Of the entries below, return only those lines from the line with "The height and" to the line with "Toggle Close Price legend entry", exactly, both included.

Data for review
════
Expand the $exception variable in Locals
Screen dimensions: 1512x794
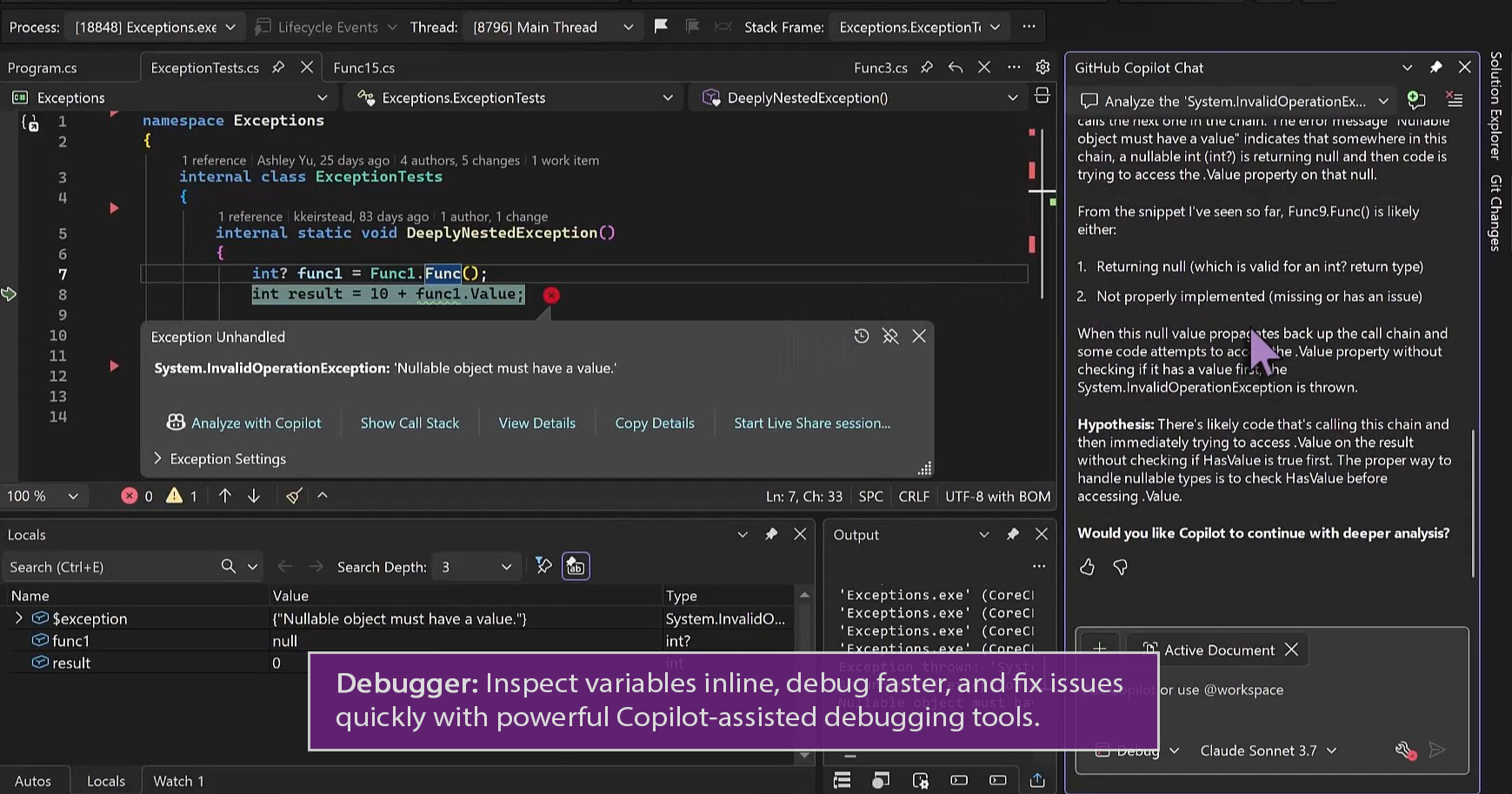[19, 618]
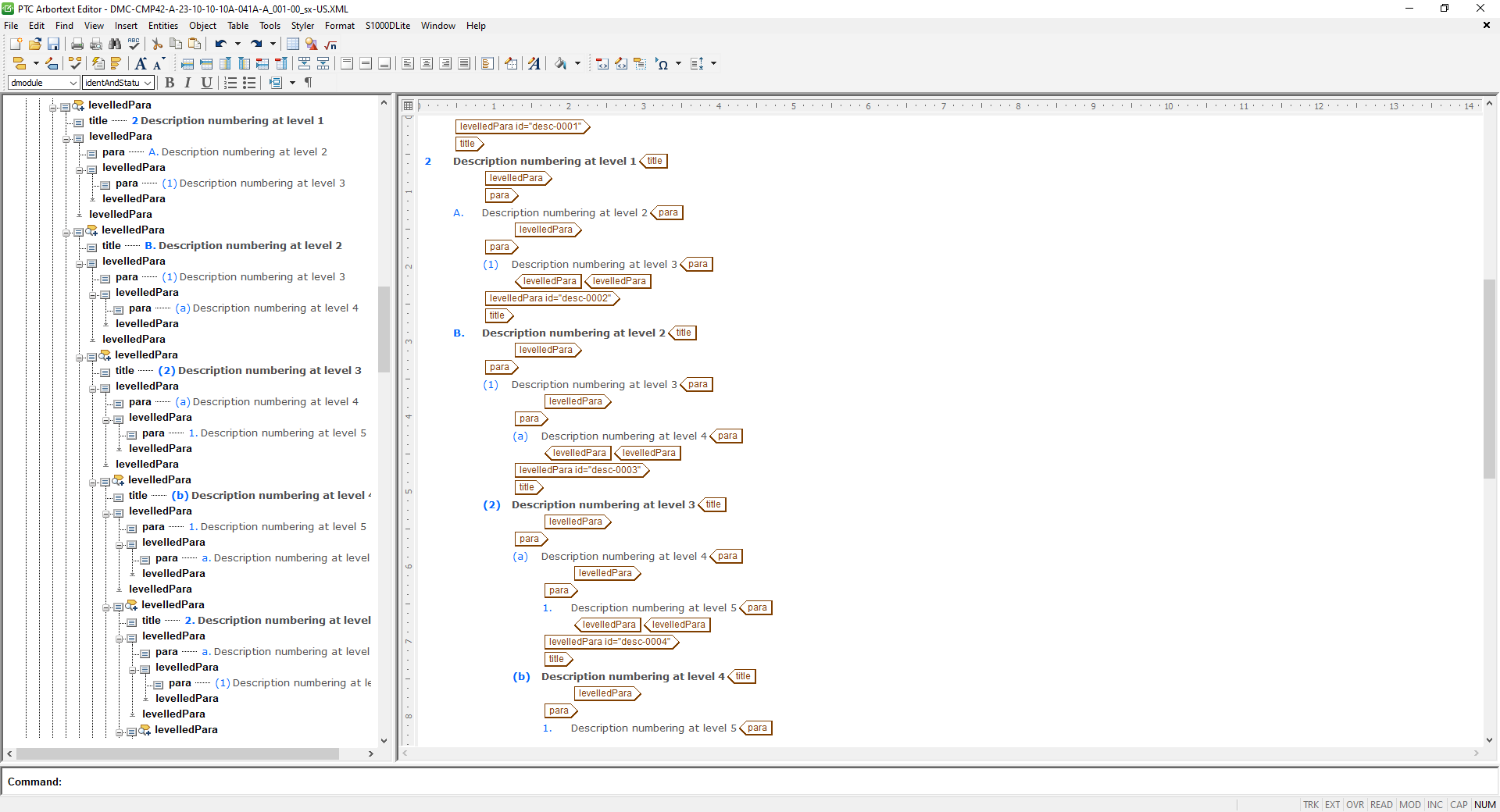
════
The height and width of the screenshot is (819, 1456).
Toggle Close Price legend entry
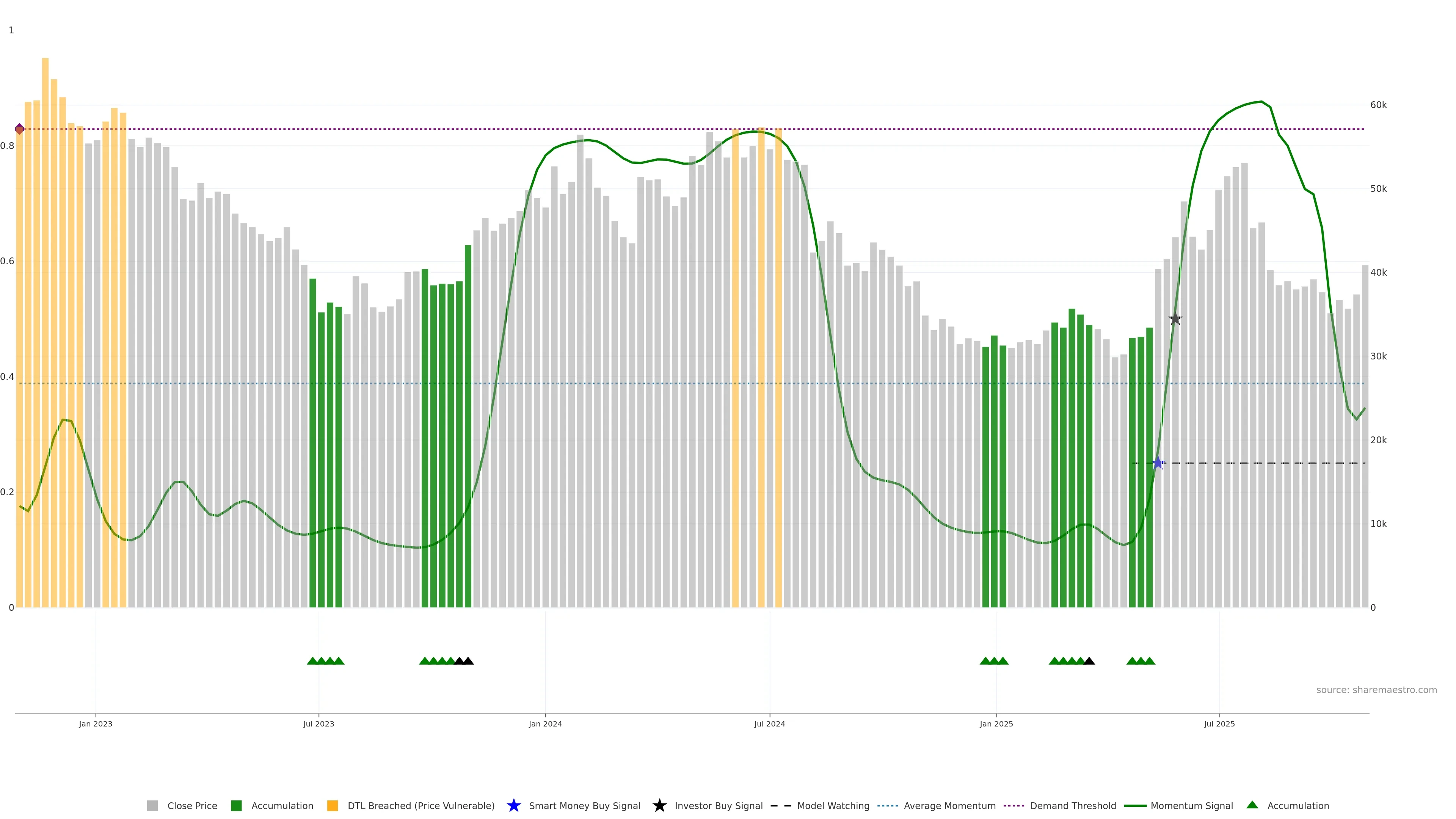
════
Answer
The height and width of the screenshot is (819, 1456).
Toggle Close Price legend entry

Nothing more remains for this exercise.